By the time we pulled up to the farm, he was incensed. The unsuspecting baseball cleat in his path was kicked skyward as he entered the mud room. He dumped his backpack and headed to the couch, detouring long enough to turn over the kitchen stools to the familiar narrative:
“I hate you. You’re a piece of crap. You hate me.”
The dizzying harshness of his ever-changing moods has taken its toll, rippling forcefully through those that love him the hardest.
The seasons have cycled nearly thirty times. Through trials I have remained on the path, but it looks different now. Though it’s harder to know if I am still going in the right direction, the terrain along the way is wondrous, magnificent, and worthy of the detours.
Before the dawn, the grumbling, tiny voice beckoned for help. He was not in danger; he was merely done sleeping and just didn’t want to be alone. Ever. So, out we went to open the chickens, to visit the bees, and to see what magic awaited us in the garden.
He snapped a sturdy green shoot from the morning earth. He then announced that the fresh stalk smelled weird and bad.
“No offense, asparagus!” He retorted, almost apologetically, as he took a tiny bite with the few front teeth that he still had left.
“Huh. Pretty good,” he declared as he reached for my hand. He offered me the rest of the asparagus which I finished before we made it back to the sleepy farmhouse.
Can asparagus even be offended?
Before long, he had perhaps dropped a spoon or colored out of the lines. The demons came back.
“I have a worse life than you. Remember when I was over by the barn and I got glass stuck in my foot? Did you help me?” His voice slapped me with accusations. The sting was as real for me as it had been for him, so many times, for so many reasons…primal and beyond understanding.
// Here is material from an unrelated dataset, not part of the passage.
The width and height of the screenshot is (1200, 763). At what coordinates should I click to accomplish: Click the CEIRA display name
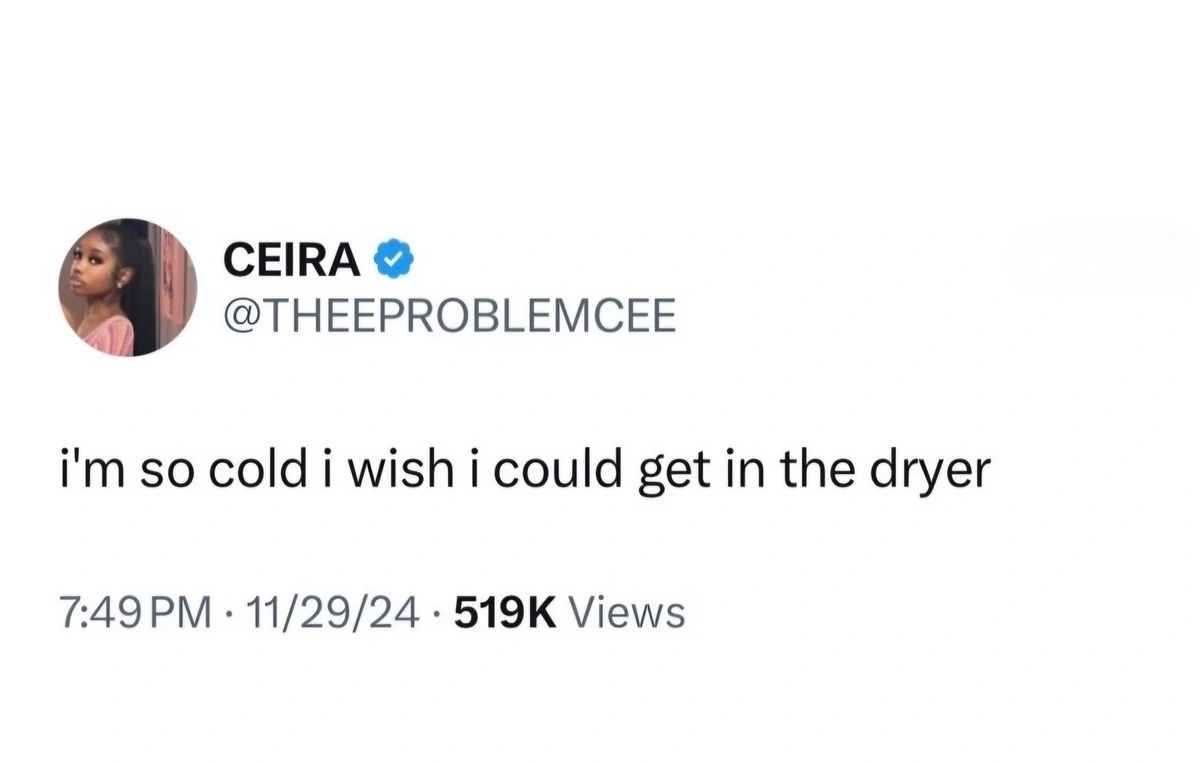point(291,260)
Actually, I did get the glass out. What he knows in his memory, though, is the part that hurt. He remembers what was hard. Those emotions are the ones he calls up when something goes wrong.
It’s not always going to be like this. I hope that when the day is done, he will remember some of the good. I know I’m not going to forget. Asparagus is, after all pretty tasty.
Maybe we’re all just a stop along someone’s path.
Deep eyes wiser with time and hair tamed handsomely for the occasion, my firstborn child sat before his dissertation committee where he reviewed his research over a Zoom screen. The asparagus, which rises from mystery seemingly overnight, has nothing on this boy, this man, who so clearly defines my space on this earth as he moves through his.